Required tasks.
#1 In the book introduction, why did The Adventures of the Audrey Eleanor series in the newspaper come to an end?
#2 Reproduce the book introduction from "My name is Dawn" up to and including "Territory and Alaska.", switching "moneylender" to "lender".

My name is Dawn Kostelnik and I am the White Girl, Mola ‘tu ‘we’. In the 1960’s, my father was hired by the Canadian Government to work as an Indian Agent in the tiny native village of Fort Norman, N.W.T. My father is known by the people on the river as Somba ralla, the moneylender.
My books, The White Girl and The Adventures of the Audrey Eleanor, are now available at Kobo.com, Amazon.ca and Amazon.com. They have previously been published in the Whitehorse Star Newspaper, which has been in circulation for over 100 years and covers news in the Yukon Territory and Alaska.
The Adventures of the Audrey Eleanor, True Sea Tales, was to be a one-time venture in the newspaper. The first story, “The Screams of the Furies”, ran on Friday, June 27, 2008. Due to popular demand, the series continued to excite and amaze fans (they could not believe that we survived in spite of ourselves), until I felt that I should leave while I was ahead. I wanted to move on to my other project, The White Girl. The Adventures of the Audrey Eleanor came to an unofficial conclusion in January. 2011. By unofficial, I continued to do special interest stories of the Audrey Eleanor getting herself into yet one more “adventure.”
The White Girl began life in the Whitehorse Star in January of 2011. This collection of True North stories is about my childhood memories of growing up on the mighty Deh Cho, the McKenzie River and the shores of the Arctic Ocean in Canada’s Northwest Territories. This series ended in July, 2013.
When I say True Sea Tales and True North Stories, I mean that they are not fiction.

Click-target data
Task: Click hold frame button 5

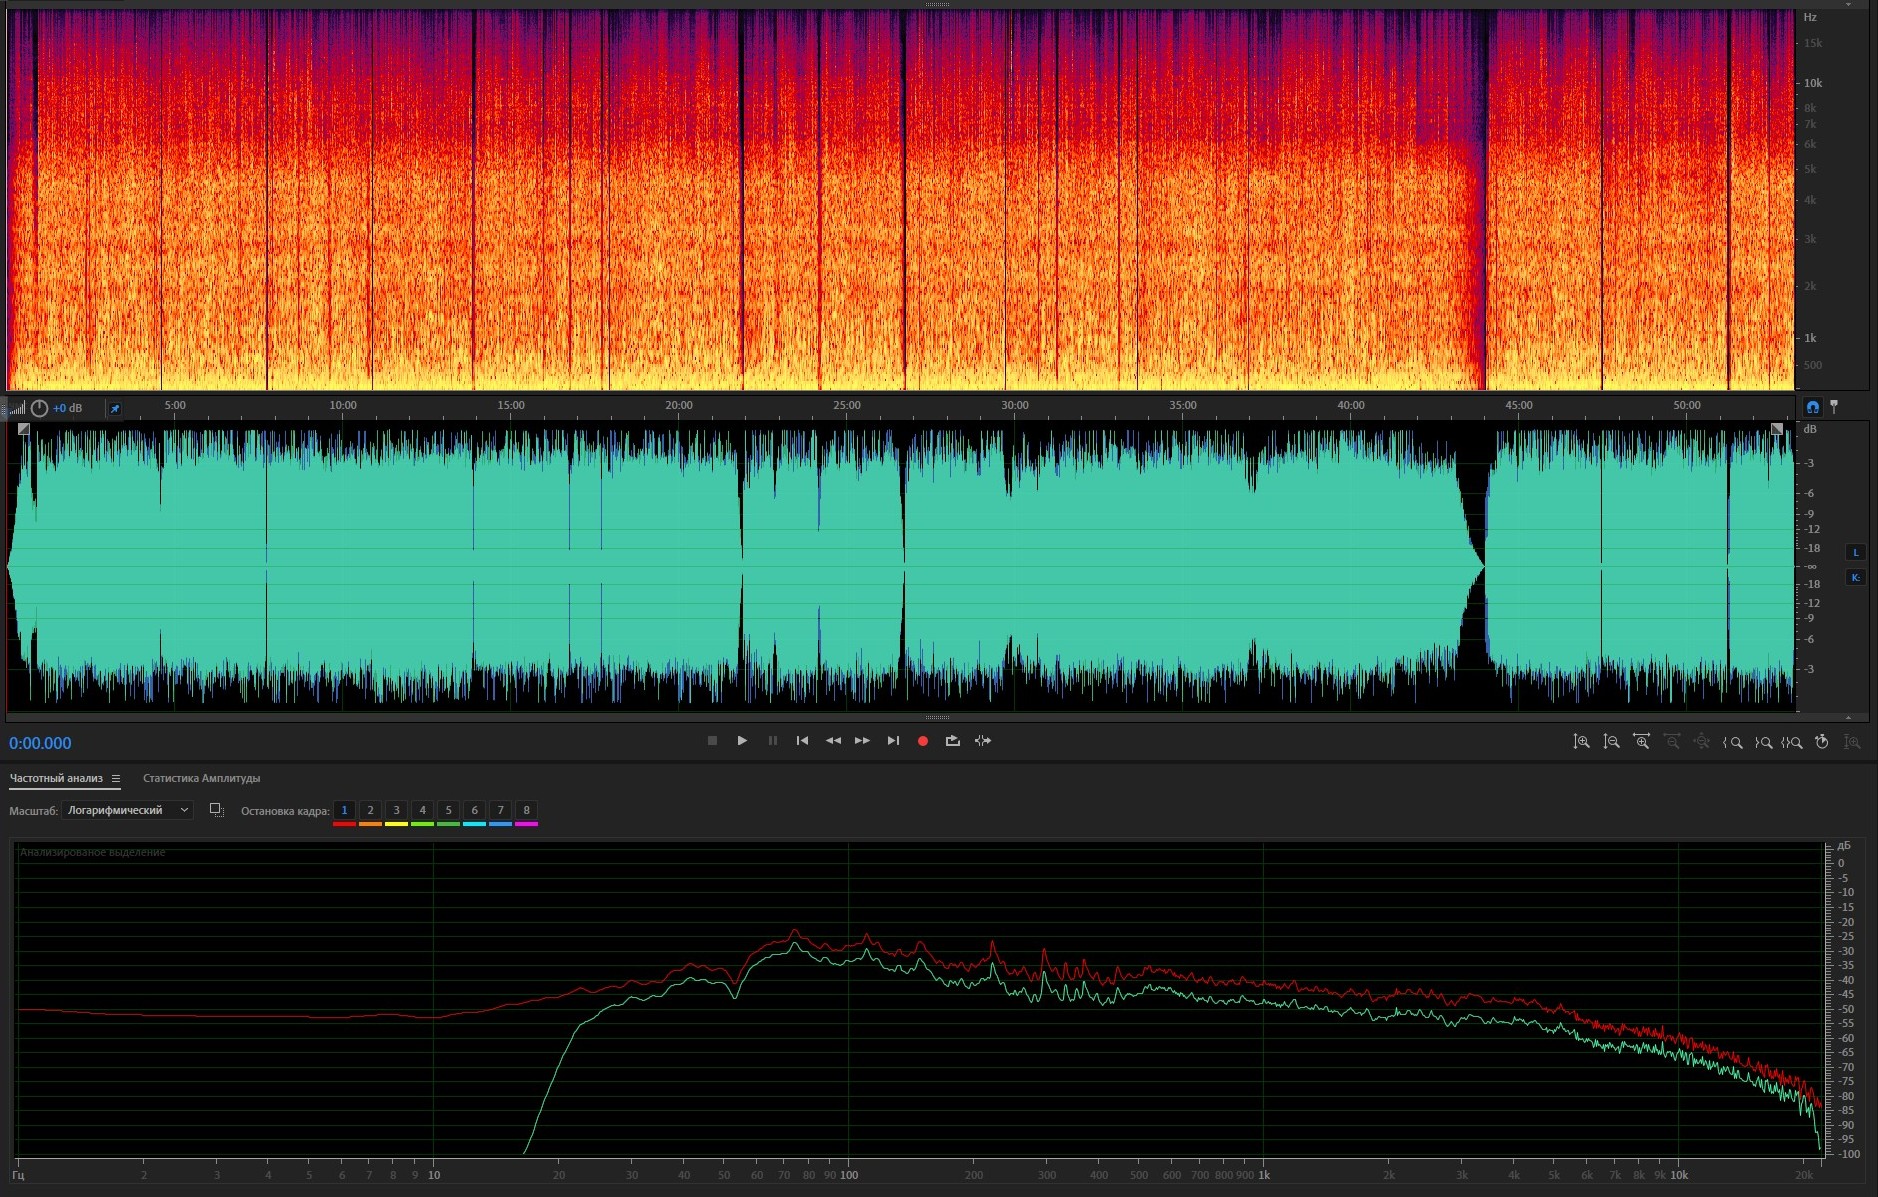Action: tap(448, 810)
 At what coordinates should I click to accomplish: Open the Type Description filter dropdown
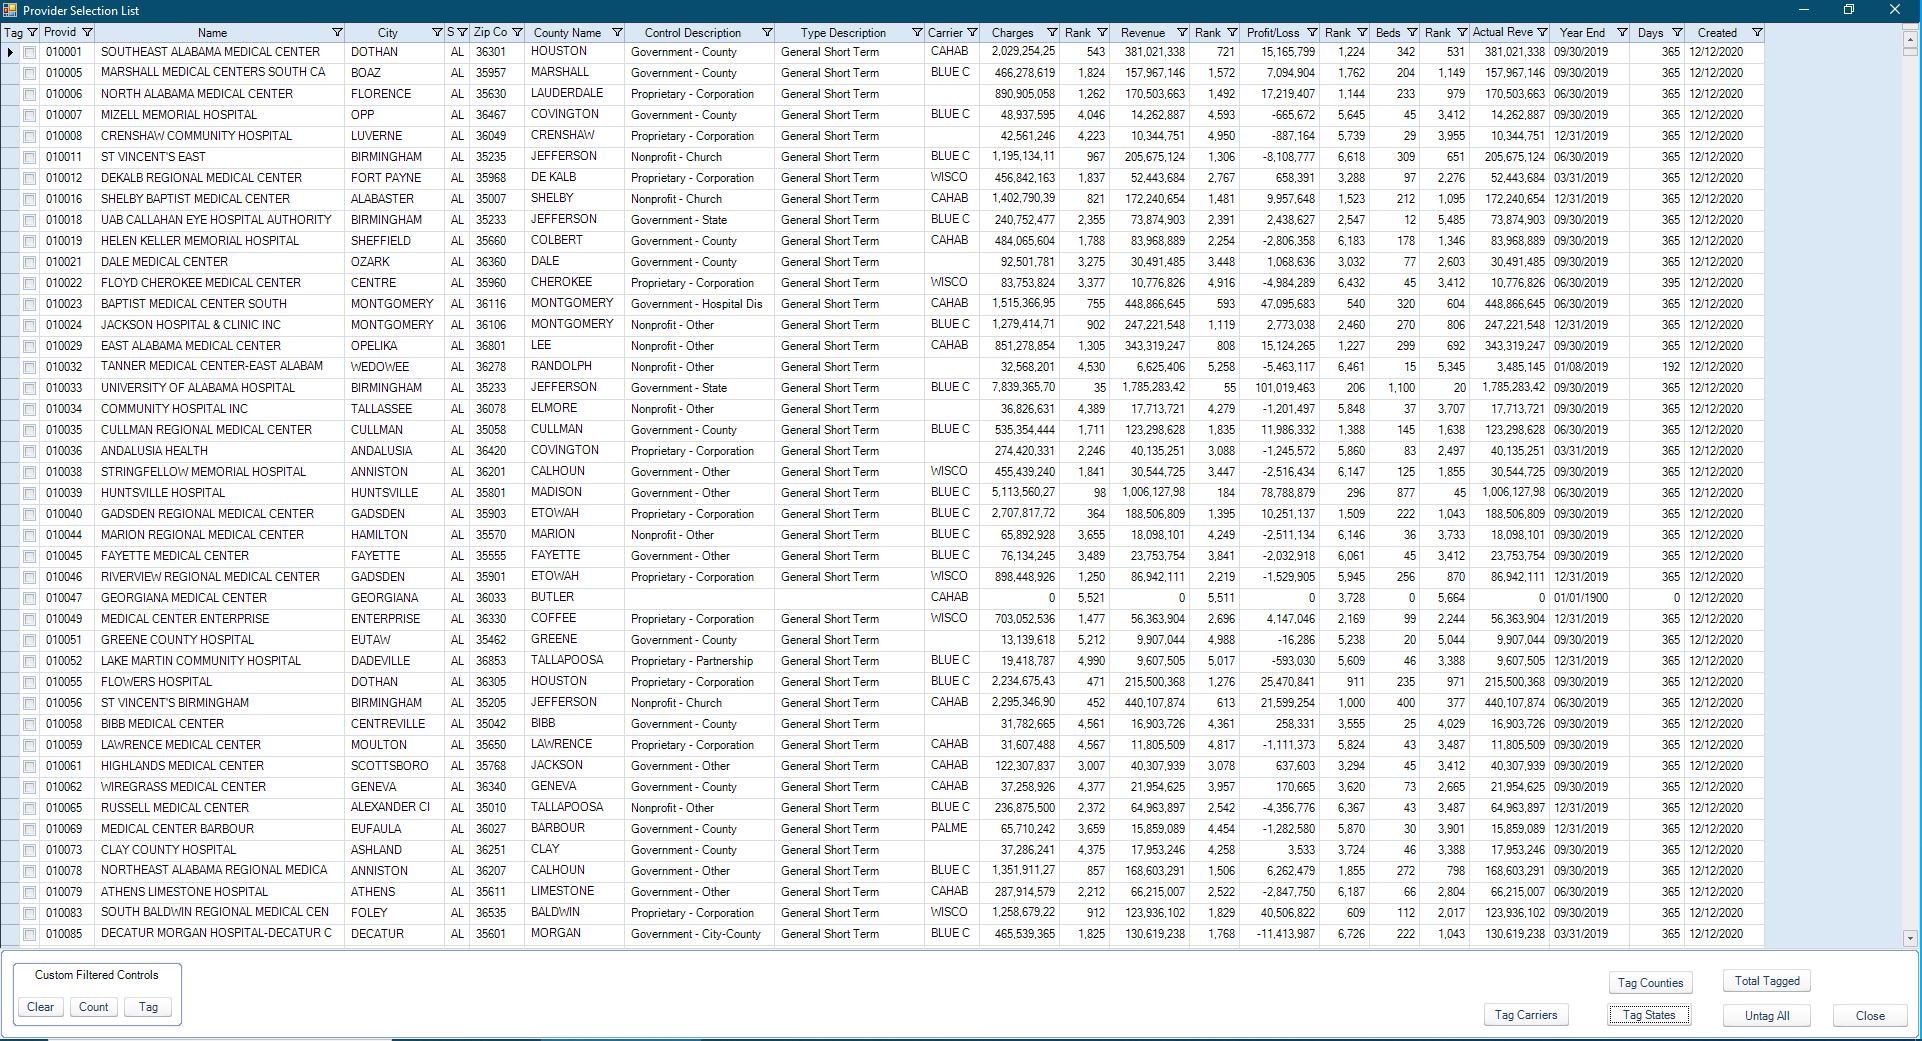pos(915,32)
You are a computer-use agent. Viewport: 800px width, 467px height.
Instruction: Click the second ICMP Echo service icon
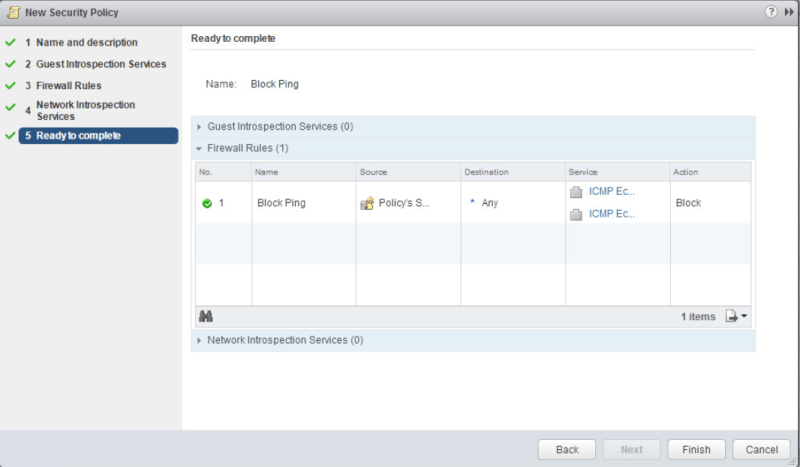[576, 214]
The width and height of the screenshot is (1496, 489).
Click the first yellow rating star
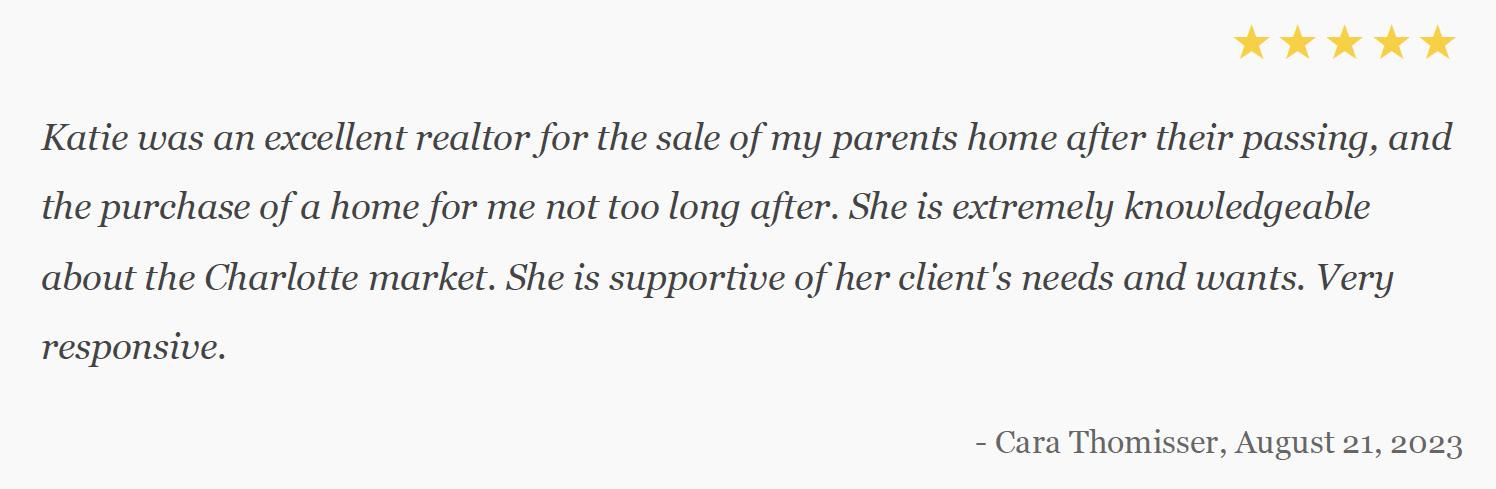pyautogui.click(x=1251, y=43)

Answers per task.
#1 The author felt she should leave while she was ahead and wanted to move on to her other project, The White Girl. The series reached an unofficial conclusion in January 2011, though she kept writing special interest stories about the Audrey Eleanor.

#2
My name is Dawn Kostelnik and I am the White Girl, Mola ‘tu ‘we’. In the 1960’s, my father was hired by the Canadian Government to work as an Indian Agent in the tiny native village of Fort Norman, N.W.T. My father is known by the people on the river as Somba ralla, the lender.
My books, The White Girl and The Adventures of the Audrey Eleanor, are now available at Kobo.com, Amazon.ca and Amazon.com. They have previously been published in the Whitehorse Star Newspaper, which has been in circulation for over 100 years and covers news in the Yukon Territory and Alaska.